Two datasets were merged in this study. The first dataset was found on Kaggle where it was titled “Spotify Tracks Dataset”. We renamed this to “modern_songs” in our code. The data was collected using Spotify’s Web API. This dataset was used due to its vastness of music metadata variables as well as its size of 114,000 songs. The second dataset was also found on Kaggle and is titled, “Spotify 1.2M+ Songs”. This was renamed to “song_dates” in our code. It was created by downloading the entire MusicBrainz catalog, a public, open music encyclopedia that collects music metadata. From here, the creator of the dataset queried each album’s Universal Product Code via the Spotify API. Afterwards, the tracks were obtained for each of the albums found, again via the Spotify API. This dataset was used in order to add the variable of the song’s release date to the collection of songs listed in the first dataset.

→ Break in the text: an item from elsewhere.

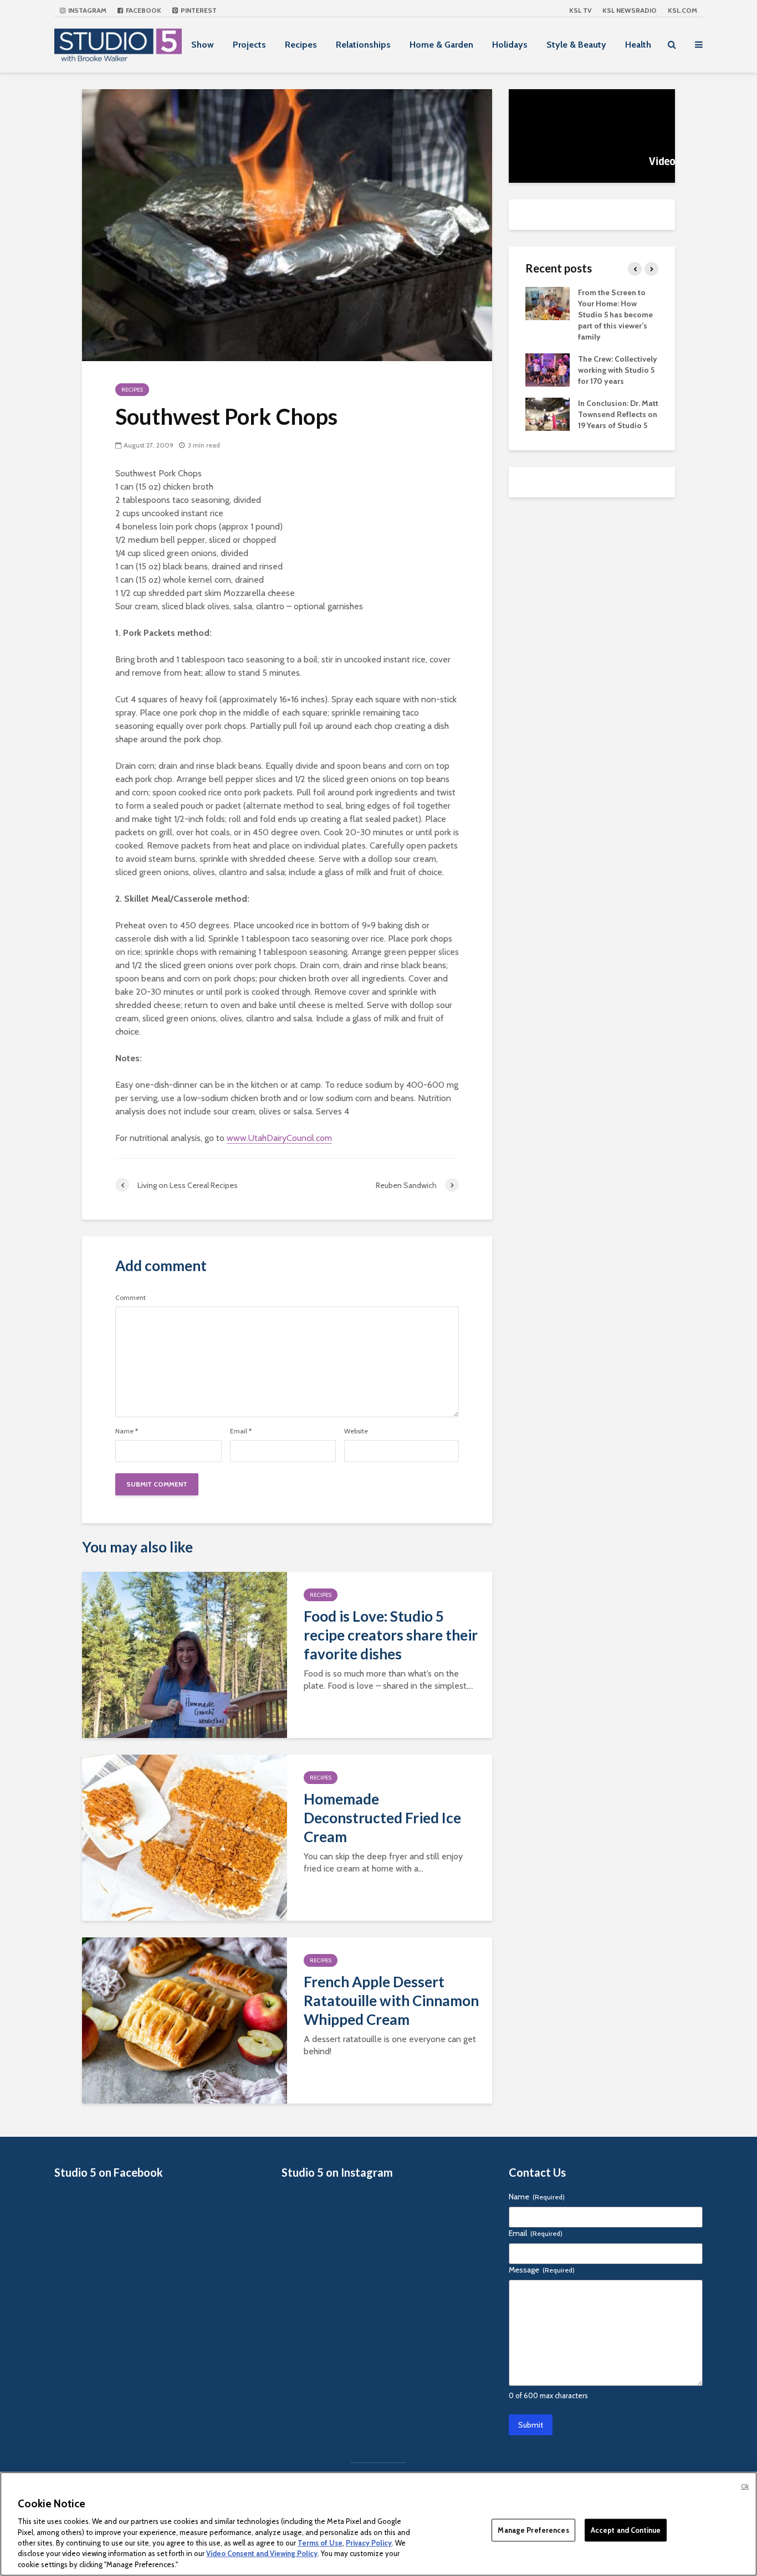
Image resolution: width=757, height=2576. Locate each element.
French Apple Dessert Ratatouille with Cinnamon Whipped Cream (391, 2000)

After merging the datasets, 10366 songs were left with the variables of the first dataset and the release dates from the second dataset.

The popularity value that we used was calculated based on a formula calculated by the creator of our first dataset that took into account both the amount of listens a song has, and how recent those listens are. Because of this, older songs tend to have lower popularity values as compared to newer songs that have the same amount of listens solely due to the deciding factor of the age of the listens. The variable is in the range of 0 to 100.

All songs in the data used in our study were filtered to have a popularity score greater than 25. This was done because the data demonstrated a significant number of songs with popularity values at or slightly above zero that greatly disrupted the calculations and visualizations. In addition to filtering by popularity, all of the songs were additionally filtered to have a release date of or after the year 2000. This was done to ensure that the patterns analyzed within the songs were relatively modern, because our goal was to analyze the patterns of popularity for modern songs rather than having the presence of any historical trends.

Analysis

The visualization above is a correlation heatmap. Essentially, in a correlation heatmap, each box corresponds to the relationship between the variables listed besides and below the box. The strength of the correlation between the two variables is indicated by the color of the box. In the context of our project, each of the six heatmaps represents the relationships between the different variables of songs faceted by genre. The correlation coefficient is calculated using the Pearson Correlation Coefficient method, so it is based on the linear relationship between variables. The darker red the box is, the more positive and strong the linear relationship between the two variables is. The darker blue the box is, the more negative and strong the linear relationship between the two variables is. Since we are looking at how different aspects of a song relate to its popularity, we only care about the relationship between popularity and other variables for now (the bottom row or leftmost column of each heatmap).

Anime

The top left heatmap contains the relationship between popularity and different aspects of anime songs with a popularity score greater than 25. The strongest correlation between popularity and a different variable is its relationship with tempo. It has a correlation coefficient of about -0.4044, meaning that the linear relationship between popularity and tempo of popular anime songs (popularity > 25) is moderately strong and negative–so as the tempo of the song decreases, the popularity of that song tends to increase by a constant amount.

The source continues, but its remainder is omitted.